Text block:
++++
This all results in a situation where the attackers can blend in with valid users. On aggregate, it may be obvious that an application is under attack because it is inundated with login traffic. But for each login attempt, security teams often have no way to know which attempt is malicious and which is a real user.
Impacts of Credential Stuffing
Credential stuffing leads to a wide range of problems. Most obviously, a successful credential stuffing attack paves the way for an account takeover or ATO. We will look at ATOs in more depth in future blogs. However, suffice it to say, attackers can abuse a compromised account in a variety of ways to commit fraud and pursue other malicious goals. Financial accounts can be used to steal funds, retail accounts to illegally buy items, and social media accounts can sway opinions or spread malware.
However, the influx of traffic from a credential stuffing attack can also quickly overwhelm an application’s resources, leading to a denial of service situation. One industry analysis estimates that, on average, 16.5% of traffic on a login page is tied to credential stuffing. However, this can be a drop in the bucket when a specific group sets its sights on a particular application or industry. For example, in a recent series of credential stuffing attacks targeting credit unions, we were able to detect that 90% of traffic was malicious, and automatically block that traffic from ever reaching the target customers’ servers.
How ThreatX Protects Against Credential Stuffing
As seen in the previous example, ThreatX has considerable real-world experience in mitigating bot-based attacks, including credential stuffing. The platform is able to do this by bringing together a variety of detection and analysis techniques to reliably separate the valid users from the malicious bots. While the details are naturally always changing as we adapt to stay ahead of attackers, we have highlighted some of the most important traits below:
- Active Interrogation of Visitors: ThreatX actively challenges visitors in ways that are completely transparent to valid users but can cause a bot to reveal its identity. This could be observing how the entity responds to automated challenges such as how the entity handles javascript or other types of code.
- Advanced Fingerprinting: ThreatX leverages some of the most advanced fingerprinting techniques in the industry in order to reliably identify and track malicious entities and infrastructure over time. This allows the platform to recognize attackers even as they change IP addresses, user agents, or other identifying characteristics.
- Automated Deception Techniques: The platform can introduce deceptive techniques such as fake fields that are readable to bots but invisible to users. Any interaction with these fields or functions can reveal that the visitor is a bot and not a human.
- Attacker and Application Behavior Analysis: In addition to tracking complex behaviors over time, ThreatX can identify atypical behavior at the user or application level. For example, if a visitor is able to fill a login form with abnormal speed or if applications seem to be getting overloaded with login traffic.
- Global Correlation and Tracking: By fingerprinting attacking entities, ThreatX is able to track their behavior across the Internet and across organizations. This allows organizations to benefit from intelligence gathered in previous attacks and preemptively block threats before the attack even gets started.
++++
Provided material:
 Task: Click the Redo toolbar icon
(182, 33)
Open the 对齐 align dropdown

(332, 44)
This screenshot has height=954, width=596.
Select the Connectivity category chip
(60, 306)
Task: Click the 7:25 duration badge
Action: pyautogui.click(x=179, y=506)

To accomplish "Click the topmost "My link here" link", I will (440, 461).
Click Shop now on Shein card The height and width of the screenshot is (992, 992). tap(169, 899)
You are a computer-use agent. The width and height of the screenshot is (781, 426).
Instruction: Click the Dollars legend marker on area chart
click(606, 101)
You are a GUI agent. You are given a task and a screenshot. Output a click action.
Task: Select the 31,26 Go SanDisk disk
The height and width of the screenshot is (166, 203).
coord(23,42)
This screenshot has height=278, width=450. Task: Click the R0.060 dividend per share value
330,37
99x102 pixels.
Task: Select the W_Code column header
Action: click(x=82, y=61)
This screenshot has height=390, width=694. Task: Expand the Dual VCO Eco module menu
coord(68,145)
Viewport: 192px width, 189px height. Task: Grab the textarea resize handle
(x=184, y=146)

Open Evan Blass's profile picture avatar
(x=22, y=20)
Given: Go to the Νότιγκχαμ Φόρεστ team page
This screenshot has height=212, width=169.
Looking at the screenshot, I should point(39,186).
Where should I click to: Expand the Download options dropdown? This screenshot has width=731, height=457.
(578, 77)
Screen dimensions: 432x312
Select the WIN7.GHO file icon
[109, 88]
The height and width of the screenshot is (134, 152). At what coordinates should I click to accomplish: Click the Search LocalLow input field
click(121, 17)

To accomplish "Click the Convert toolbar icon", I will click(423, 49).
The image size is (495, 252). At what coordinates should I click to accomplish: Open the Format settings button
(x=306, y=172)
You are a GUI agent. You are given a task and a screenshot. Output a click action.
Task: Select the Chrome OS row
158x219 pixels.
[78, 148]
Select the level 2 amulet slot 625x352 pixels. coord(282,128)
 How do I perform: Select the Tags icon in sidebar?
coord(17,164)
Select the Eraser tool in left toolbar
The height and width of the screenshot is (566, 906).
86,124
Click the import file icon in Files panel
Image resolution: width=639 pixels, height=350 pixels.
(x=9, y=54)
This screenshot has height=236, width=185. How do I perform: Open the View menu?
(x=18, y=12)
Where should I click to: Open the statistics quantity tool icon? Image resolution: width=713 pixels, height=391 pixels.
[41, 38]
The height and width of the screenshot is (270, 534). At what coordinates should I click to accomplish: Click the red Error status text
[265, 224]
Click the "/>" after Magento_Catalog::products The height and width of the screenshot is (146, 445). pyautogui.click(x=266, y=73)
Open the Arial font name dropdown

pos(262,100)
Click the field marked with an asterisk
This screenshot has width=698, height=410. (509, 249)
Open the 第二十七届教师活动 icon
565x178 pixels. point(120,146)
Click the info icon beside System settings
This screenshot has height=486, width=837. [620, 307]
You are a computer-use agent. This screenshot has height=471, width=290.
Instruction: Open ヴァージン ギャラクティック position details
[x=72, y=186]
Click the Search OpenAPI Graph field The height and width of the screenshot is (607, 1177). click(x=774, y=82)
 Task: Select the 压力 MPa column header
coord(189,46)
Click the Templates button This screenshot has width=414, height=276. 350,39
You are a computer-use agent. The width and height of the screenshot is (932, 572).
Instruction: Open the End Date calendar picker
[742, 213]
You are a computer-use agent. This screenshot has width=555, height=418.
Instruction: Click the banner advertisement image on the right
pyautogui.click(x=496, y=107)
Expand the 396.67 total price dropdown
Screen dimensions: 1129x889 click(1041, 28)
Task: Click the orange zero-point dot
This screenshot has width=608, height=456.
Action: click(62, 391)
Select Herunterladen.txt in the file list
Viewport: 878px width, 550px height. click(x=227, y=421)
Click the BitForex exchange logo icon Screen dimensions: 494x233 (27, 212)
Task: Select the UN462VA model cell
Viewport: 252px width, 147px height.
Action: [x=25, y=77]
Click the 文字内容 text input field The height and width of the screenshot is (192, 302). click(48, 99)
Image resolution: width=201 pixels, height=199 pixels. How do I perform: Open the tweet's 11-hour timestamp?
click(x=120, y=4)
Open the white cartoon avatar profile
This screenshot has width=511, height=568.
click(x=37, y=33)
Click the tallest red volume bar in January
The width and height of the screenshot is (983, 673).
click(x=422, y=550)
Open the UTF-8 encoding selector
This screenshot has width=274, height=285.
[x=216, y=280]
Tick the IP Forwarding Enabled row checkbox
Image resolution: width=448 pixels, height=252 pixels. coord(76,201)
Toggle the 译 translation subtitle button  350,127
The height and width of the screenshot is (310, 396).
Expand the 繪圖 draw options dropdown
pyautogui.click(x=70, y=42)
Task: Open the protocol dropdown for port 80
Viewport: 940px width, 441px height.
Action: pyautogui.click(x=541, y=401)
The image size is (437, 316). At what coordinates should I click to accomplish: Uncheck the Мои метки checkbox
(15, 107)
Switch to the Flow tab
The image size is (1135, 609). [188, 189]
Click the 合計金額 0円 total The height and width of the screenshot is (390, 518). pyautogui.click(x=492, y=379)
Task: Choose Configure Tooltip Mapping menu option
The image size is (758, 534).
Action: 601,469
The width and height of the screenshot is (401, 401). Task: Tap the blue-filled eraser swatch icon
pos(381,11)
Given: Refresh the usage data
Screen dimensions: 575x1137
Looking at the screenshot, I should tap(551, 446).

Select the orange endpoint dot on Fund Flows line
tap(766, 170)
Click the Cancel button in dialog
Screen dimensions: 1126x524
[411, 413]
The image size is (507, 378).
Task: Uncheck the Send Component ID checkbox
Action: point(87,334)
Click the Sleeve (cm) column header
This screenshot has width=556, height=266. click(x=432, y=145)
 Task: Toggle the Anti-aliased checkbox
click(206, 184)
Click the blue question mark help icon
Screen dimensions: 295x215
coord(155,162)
++++
Problems to work on:
a - In the credential stuffing text, what share of login page traffic does one industry analysis tie to credential stuffing on average?
b - Quote the part of the credential stuffing text that opens with the words containing "- Global Correlation" and closes with "even gets started.".
The lines above come from a different source than the credential stuffing text.

Answer section:
a - 16.5%

b -
- Global Correlation and Tracking: By fingerprinting attacking entities, ThreatX is able to track their behavior across the Internet and across organizations. This allows organizations to benefit from intelligence gathered in previous attacks and preemptively block threats before the attack even gets started.